What you will do:
1 – In the essay below, condense the paragraph beginning "That morning, very early" into two sentences, keeping its main facts.
2 – From the essay below, quote the part that opens with the words containing "That morning, very" and closes with "listening to NPR.".
3 – According to the essay below, what was the name of Brian's band?

I was raised by an awful man who enjoyed calling his kid a "faggot" if he cried. Needless to say, my crying jags are pretty uncomfortable (thanks dad!). So it usually only happens when I am alone. The first time in recent history that I cried in front of someone was when I learned of a friend's suicide. So caught off guard, I began crying uncontrollably. I was screaming, hysterical, and curled up in a ball. It went on for some time. My girlfriend, god bless her, freaked out. It scared her to see me so out of control.
That said:
September 6. Twice in one day.
That morning, very early, I drove a freight truck from Brooklyn across the Manhattan Bridge into Tribeca. I was supposed to have a bunch of furniture to a studio by 8:30. I was early, so I got a nice bug cup of coffee and sat in the truck, watching the stuffed shirts rush to their office jobs, listening to NPR.
As soon as I turned on NPR, a StoryCorp broadcast came on; part of the ongoing collection of a person story for every person who died on Sept. 11. They played a recording of a woman talking about her ex-husband who died. He was in the tower that was hit first. He called his ex-wife to tell her he always loved her and asked the new husband if he would please be a father to his children, because he didn't think he was "going to make it."
I started to cry just as my co-worker walked up to the truck. He and I talked about how fucked up life can be.
When I got home from work, a friend in California sent me a message: "Brian would have been 32 today. I guess he is 32 today."
Our little circle of friends has lost 3 friends to suicide. Brian was the first. Brian's note read, "Don't tell my son what a pussy his father was."
Along with the message my friend sent, he also sent Brian's obituary:
I had never seen it. I moved out of town just before Brian hanged himself. Seeing
Food service worker made me so angry. Of all the things one could say of the dead, "food service worker" has to be about the laziest, most insincere, and fucked up. Brian was a lot of things; he struggled with drug addiction, gainful employment, love, family, depression, but surely there is something good to say about his life besides the fact that, at the bottom of his rope, with nothing left, he found himself working at a fast food chain.
Perhaps it was the heightened emotion surrounding 9/11 in New York, coupled with the idea of StoryCorp candidly documenting the lives of all the people who died. Whatever it was, I lost it. Shivering, stammering, snotty.
I miss my dead friends, and it's a shame they did some really fucked up things, but they were loved. We loved them. I wish I could have written the obituary.
Brian Lee Cooper
Listened to Quicksand really fucking loud in his gray Sentra. Took mushroom once and puked all over. Perhaps you saw his band, Liquid Tricycles, perform at Izzy's Pizza? Brought a dirty mag to school in fourth grade. Gave himself a mohawk, complete with egg whites styling, before the first Lallapalooza. Halfway through the show he started itching. Brian Cooper was allergic to eggs.

Records supplied:

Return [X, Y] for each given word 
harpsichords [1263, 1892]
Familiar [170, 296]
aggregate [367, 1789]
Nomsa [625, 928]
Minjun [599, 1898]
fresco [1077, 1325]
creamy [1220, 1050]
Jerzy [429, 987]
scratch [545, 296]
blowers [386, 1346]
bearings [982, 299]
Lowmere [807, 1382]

Responses in order:
1 – Very early that morning, the writer drove a freight truck from Brooklyn across the Manhattan Bridge into Tribeca to deliver furniture to a studio by 8:30. Arriving early, the writer got coffee and sat in the truck listening to NPR while watching people rush to their office jobs.

2 –
That morning, very early, I drove a freight truck from Brooklyn across the Manhattan Bridge into Tribeca. I was supposed to have a bunch of furniture to a studio by 8:30. I was early, so I got a nice bug cup of coffee and sat in the truck, watching the stuffed shirts rush to their office jobs, listening to NPR.

3 – Liquid Tricycles.